- **Your instructions**
Write out the entries below as a numbered list, skipping any blank lines and leaving out the pictures.
--- Start Supplied entries ---
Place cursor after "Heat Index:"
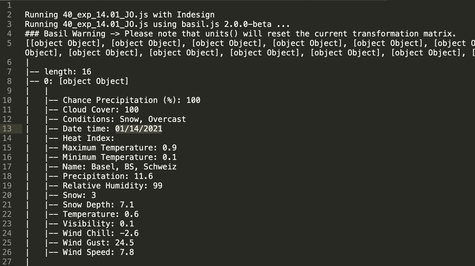 115,138
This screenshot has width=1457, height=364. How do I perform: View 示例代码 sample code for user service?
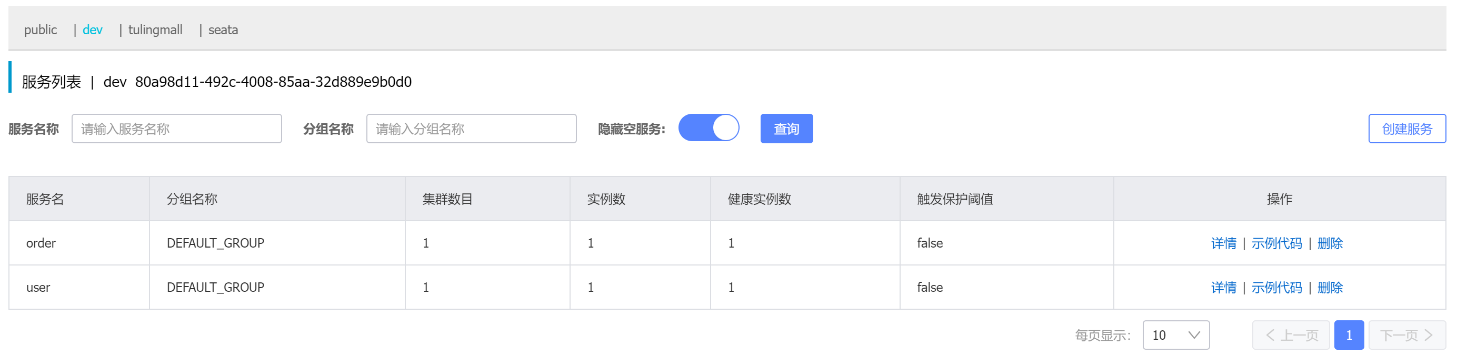(1277, 288)
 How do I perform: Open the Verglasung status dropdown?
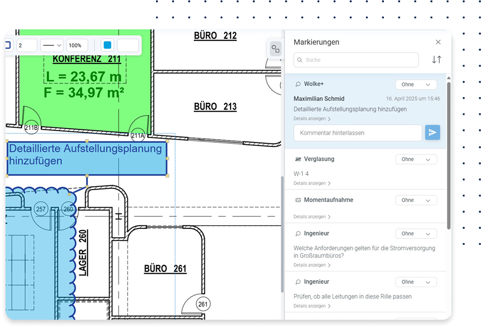(416, 159)
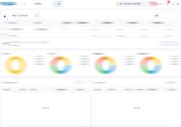
Task: Click the blurred project name at top left
Action: point(12,4)
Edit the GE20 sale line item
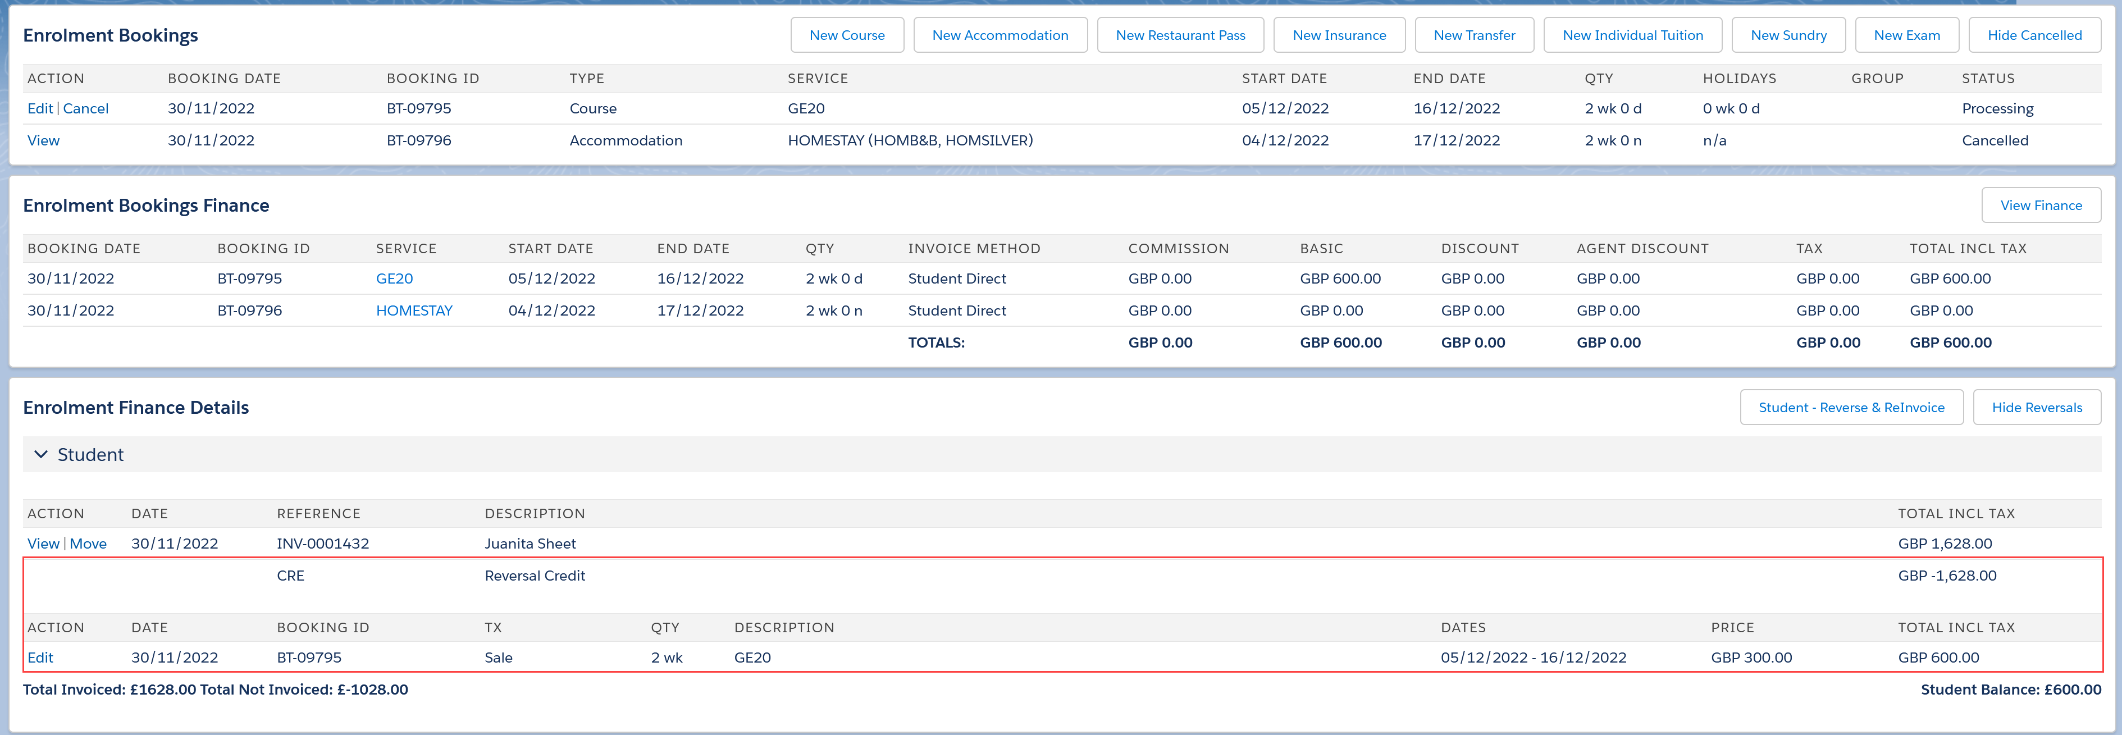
--- End Supplied entries ---
- **Answer**
1. Place cursor after "Heat Index:"
2.  115,138
3. This screenshot has width=1457, height=364. How do I perform: View 示例代码 sample code for user service?
4. (1277, 288)
5.  How do I perform: Open the Verglasung status dropdown?
6. (416, 159)
7. Task: Click the blurred project name at top left
8. Action: point(12,4)
9. Edit the GE20 sale line item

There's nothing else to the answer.